From the records below, work out how many lines carry the string "Task". Leave out everything but the number.

§ **Data to examine**:
______________________________
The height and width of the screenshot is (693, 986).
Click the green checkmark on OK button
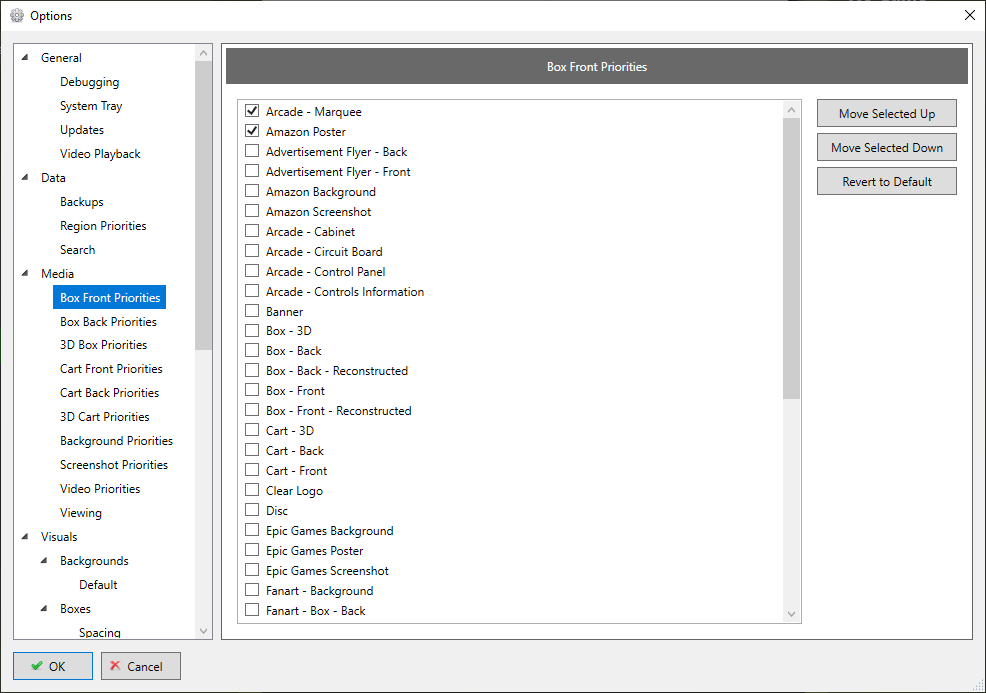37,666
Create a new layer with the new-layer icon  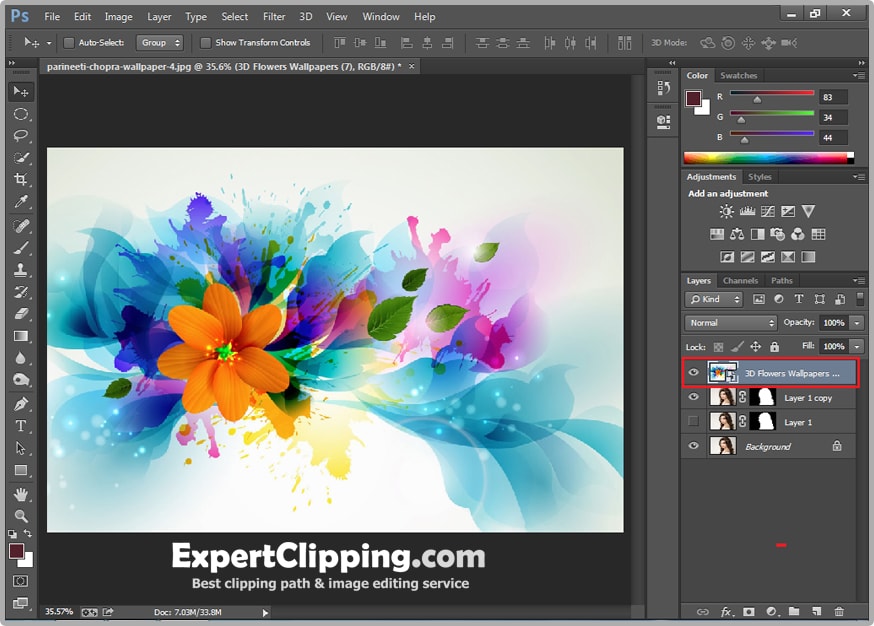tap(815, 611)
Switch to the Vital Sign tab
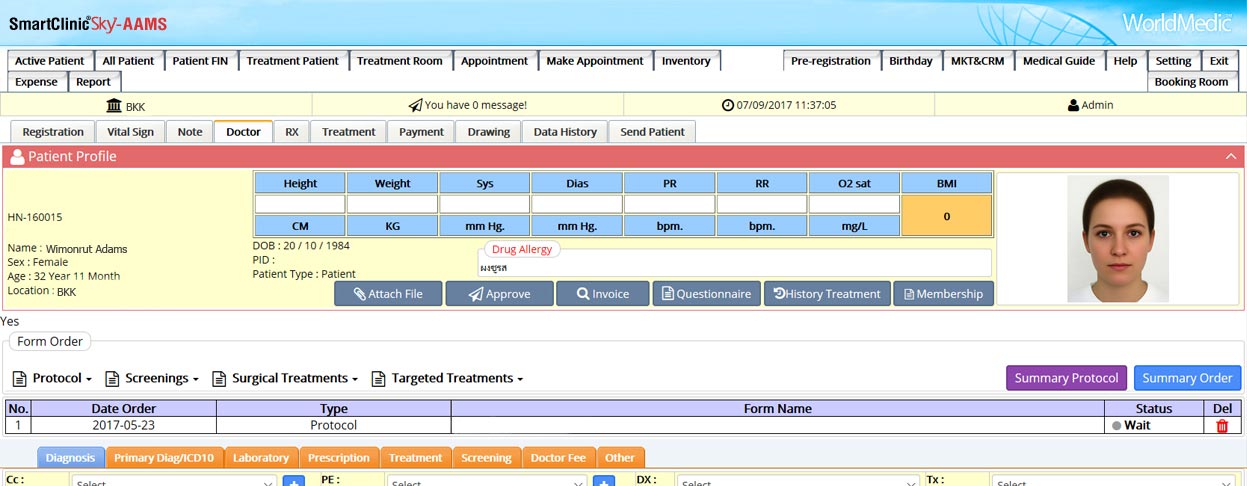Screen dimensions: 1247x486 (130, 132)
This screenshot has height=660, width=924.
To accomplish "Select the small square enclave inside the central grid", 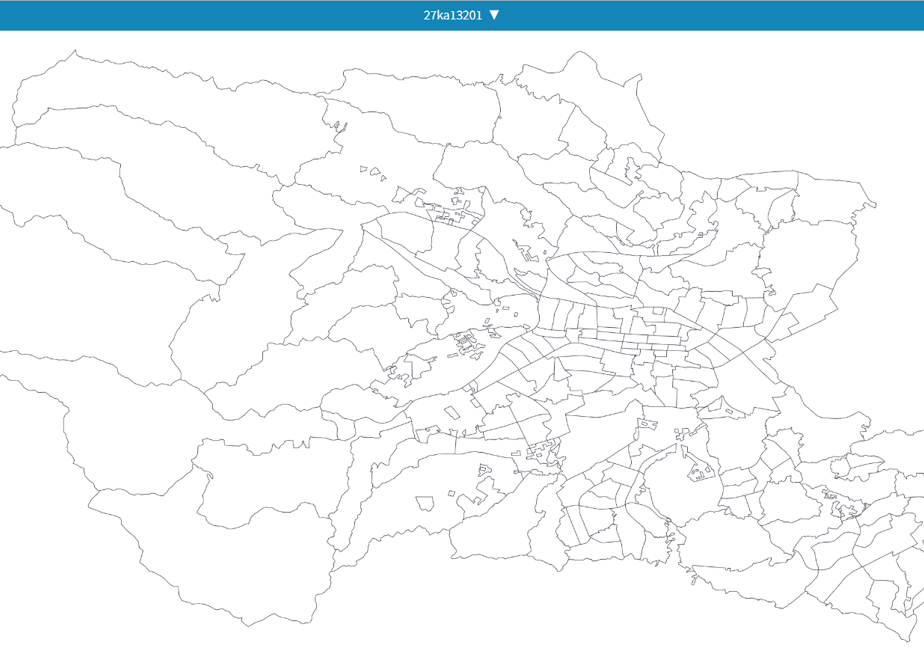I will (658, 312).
______________________________
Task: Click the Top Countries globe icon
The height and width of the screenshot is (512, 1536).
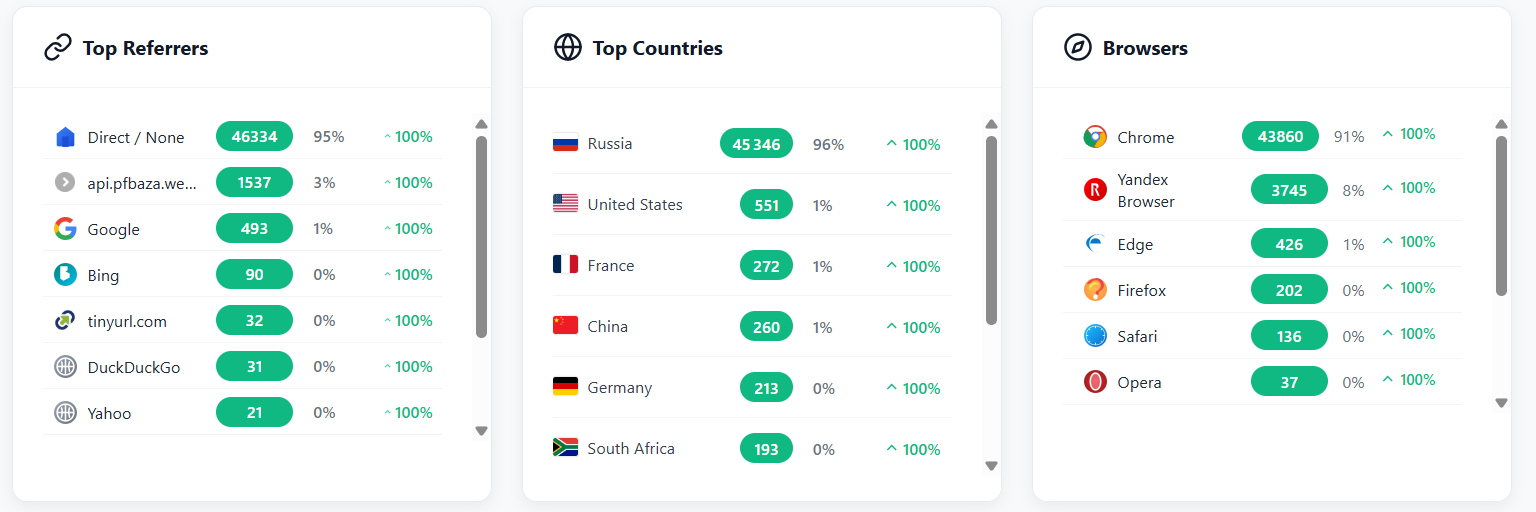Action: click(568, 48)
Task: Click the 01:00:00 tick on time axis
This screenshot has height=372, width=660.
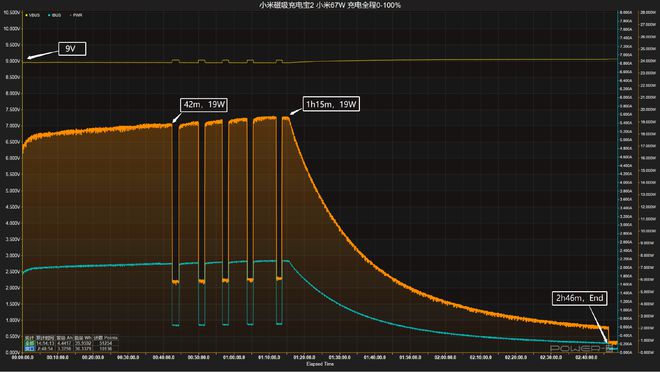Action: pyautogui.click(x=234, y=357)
______________________________
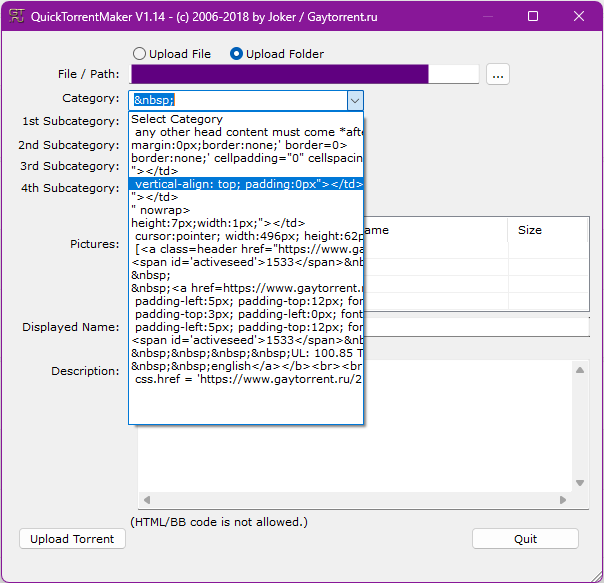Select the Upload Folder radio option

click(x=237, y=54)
______________________________
§ **Solution to the exercise**:
2